Literature DB >> 11407524

Electron microscopic detection of copper in the liver of two patients with morbus Wilson by EELS and EDX.

L Jonas1, G Fulda, T Salameh, W Schmidt, G Kröning, U T Hopt, H Nizze.   

Abstract

A 20-year-old male patient with morbus Wilson was liver transplanted because of terminal failure of liver function. The explanted liver showed a strong macronodular cirrhosis as typically seen in Wilson disease. There were visible granular accumulations in the hepatocytes after the rubeanic acid or rhodanine method for histochemical detection of copper. The electron microscopic studies on ultrathin sections revealed numerous electron-dense lysosomes and residual bodies.

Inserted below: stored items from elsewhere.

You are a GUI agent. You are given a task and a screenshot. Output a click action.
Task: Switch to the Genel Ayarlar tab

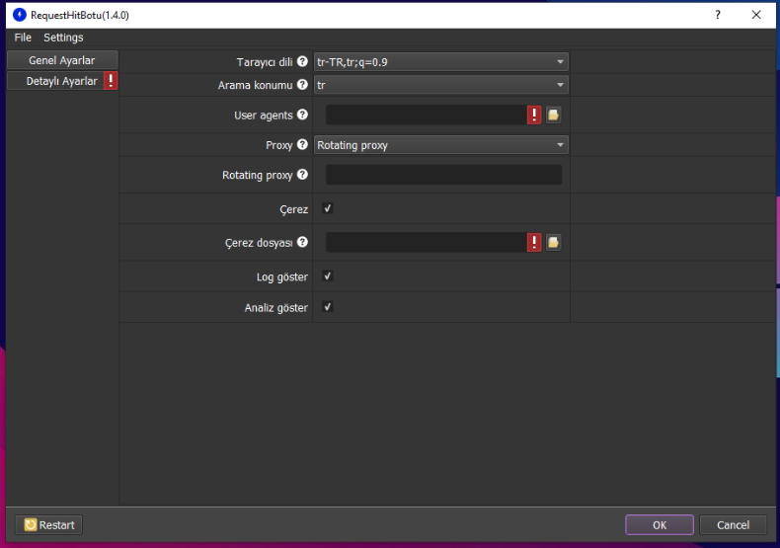[x=62, y=60]
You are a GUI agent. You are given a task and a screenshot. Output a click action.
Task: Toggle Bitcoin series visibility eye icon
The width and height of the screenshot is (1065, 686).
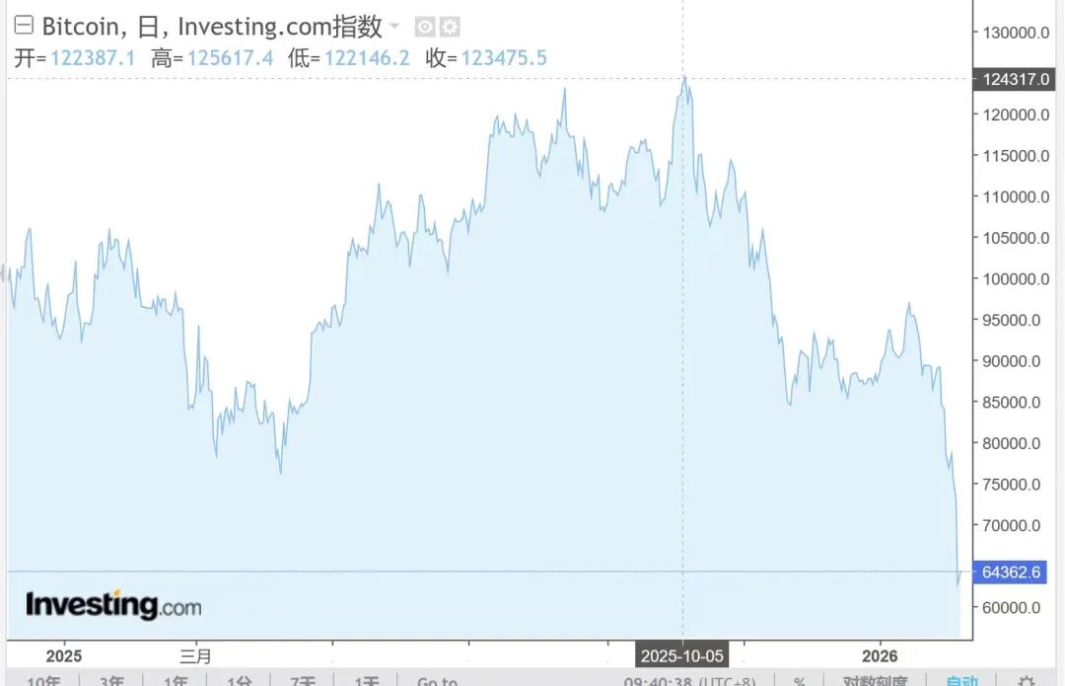pyautogui.click(x=425, y=27)
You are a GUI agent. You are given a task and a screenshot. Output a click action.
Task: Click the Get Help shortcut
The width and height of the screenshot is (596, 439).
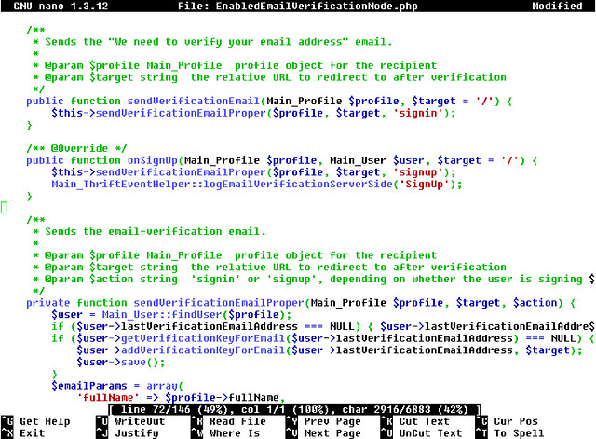(x=44, y=421)
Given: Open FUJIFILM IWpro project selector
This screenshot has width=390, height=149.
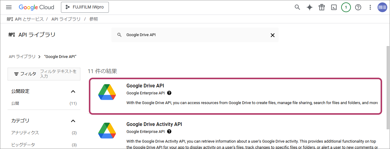Looking at the screenshot, I should click(85, 7).
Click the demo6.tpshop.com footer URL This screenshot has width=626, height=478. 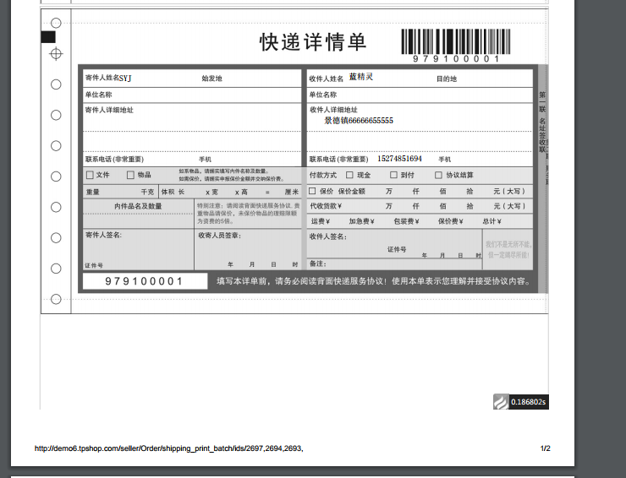(168, 448)
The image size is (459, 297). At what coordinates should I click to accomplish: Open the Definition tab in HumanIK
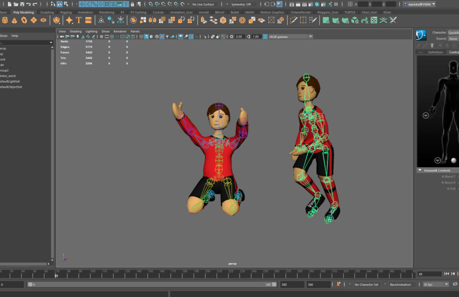[435, 52]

The elemental analysis in transmission electron microscope (TEM) with electron energy loss spectroscopy (EELS) and in scanning electron microscope (SEM) with energy dispersive x-ray analysis (EDX) showed copper-specific signals of electron-dense accumulations inside these dark lysosomes and residual bodies. In a second case, Wilson disease was diagnosed after autopsy of a 31-year-old patient by liver electron microscopy and EELS; strong electron-dense lysosomes and residual bodies with positive copper signals were found inside hepatocytes. For negative control, hepatocytes with iron accumulation after idiopathic hemochromatosis and liver cirrhosis were also analyzed by EELS in TEM, which showed strong iron, but only a few or no copper signals. Atomic absorption spectroscopy (AAS) in 16 liver samples of healthy and cirrhotic liver revealed only in both cases of Wilson disease a strong increased copper concentration higher than 100 microg Cu/g. The electron microscopic detection of copper-containing hepatocytic lysosomes is helpful for the diagnosis of early stages of Wilson disease in addition to the quantification of hepatic copper by AAS.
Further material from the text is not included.